─── SUPPLIED MATERIAL

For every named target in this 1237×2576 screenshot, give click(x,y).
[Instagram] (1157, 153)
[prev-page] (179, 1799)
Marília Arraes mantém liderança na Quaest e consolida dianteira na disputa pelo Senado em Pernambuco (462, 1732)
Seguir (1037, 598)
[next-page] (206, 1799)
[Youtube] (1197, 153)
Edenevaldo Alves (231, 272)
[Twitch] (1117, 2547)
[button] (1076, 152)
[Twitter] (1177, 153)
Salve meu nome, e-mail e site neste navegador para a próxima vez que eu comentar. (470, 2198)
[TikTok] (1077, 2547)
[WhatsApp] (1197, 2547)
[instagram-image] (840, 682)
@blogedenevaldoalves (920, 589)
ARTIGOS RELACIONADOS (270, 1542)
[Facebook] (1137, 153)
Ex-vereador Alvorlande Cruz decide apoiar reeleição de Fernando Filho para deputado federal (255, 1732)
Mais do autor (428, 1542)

──────

Using the records above, copy exactly the lines from the one containing "[TikTok] (1077, 2547)" through the last, inclusive, and nothing else.

[TikTok] (1077, 2547)
[WhatsApp] (1197, 2547)
[instagram-image] (840, 682)
@blogedenevaldoalves (920, 589)
ARTIGOS RELACIONADOS (270, 1542)
[Facebook] (1137, 153)
Ex-vereador Alvorlande Cruz decide apoiar reeleição de Fernando Filho para deputado federal (255, 1732)
Mais do autor (428, 1542)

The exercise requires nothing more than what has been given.